Campbell River firefighters, like the rest of us, had an interesting year in 2020.
After a relatively normal start, the crews have had to change almost everything about how they do their jobs. With safety as a main priority, firefighters had to shut down everything but their most basic of functions: protecting the people of Campbell River.
“It’s been a big change, both in the station and in public. The first few months, having nobody around downtown during the shut down, it was weird to see it so quiet around here. It has changed a lot of what we do,” said firefighter Scott Kratzmann.
“So many of the people we deal with in the public, everybody’s anxiety level is high,” he added. “You really notice it at scenes where everything seems to be heightened. Hopefully this brings us closer together, and if we get that vaccine quickly it could bring it back to normalcy.”
Fire chief Thomas Doherty told the Mirror that the department responded to 2,000 incidents this year. It was also the year that saw the highest dollar loss to fires in the city to date. Around $27 million was lost to fires this year in Campbell River, out of an estimated $355 million in property value that was considered at risk from fire. The high loss is partially attributable to an increase in commercial building fires this year.

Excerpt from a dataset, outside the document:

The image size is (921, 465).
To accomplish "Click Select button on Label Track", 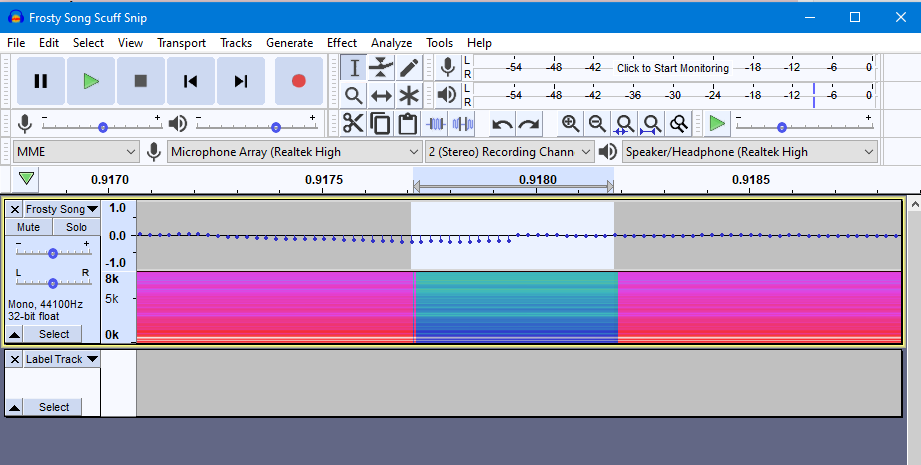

While crews go out on calls every day, a few notable ones stand out in 2020. None was more impactful than the April 8 apartment fire that left 85 people without a place to live. That fire started at around 4:23 a.m., forcing those living there out into the early morning. A coordinated effort from multiple fire crews, paramedics, and Campbell River Emergency Support Services helped control the incident and find a temporary place to stay for the residents.
Other incidents of note include the fire at the Campbell River Walmart on Oct. 1, which was deemed an arson by Campbell River RCMP, who said the fire was started to cover the theft of over $5,000 worth of merchandise. The store was closed for weeks to ensure the safety of customers.
Miki’s Sushi restaurant also was subject to a fire in September. Other businesses in the building suffered some damage due to smoke and water, but the fire itself was contained to the restaurant. Fire crews were on scene for four to five hours initially, and had to return to the scene to put out a smouldering wall the next day.
On Dec. 12, a quick-thinking passerby helped a family out of a burning home on Murphy Street. Patty Westwood was driving by on her way to work when she saw the flames. She “slammed on [her] brakes, and just left [her] car running on the side of the road and kind of ran toward the house to make sure that everyone was getting out,” she said. Everyone did make it out, with one sent to hospital for smoke inhalation.
Campbell River fire also provided assistance on a major fire call in Oyster River on Canada Day. A fire ripped through a barn on a farm in the area, building to a rather spectacular fire that was caught on video by fire crews. No injuries were reported to either animals or humans. The area was located far from any hydrant, and crews had to shuttle water to the site, making it a long day for first responders.
Crews saw an increase in road rescue incidents, with 46 per cent more this year than in 2019. Most of these were along Highway 28 near Upper Campbell Lake and Highway 19 near Sayward. Incidents within city limits decreased by 9.8 per cent over 2019.
The area managed to avoid any wildfires of note this year, with one or two small fires early in the season in very remote areas. These were shortly dealt with by B.C. Wildfire Service.
Fire crews finished the year fairly quietly, with a tree chipping event held on Jan 2, with funds going to the B.C. Burn Fund. Though it has been a quiet few weeks, that can change at any time.
“Just keep fire safety in mind,” chief Thomas Doherty said to the Mirror earlier this year. “Fire safety is 365 days a year, and some of the fires that we’re going to are avoidable. You just have to be aware of your surroundings when you’re in the kitchen.”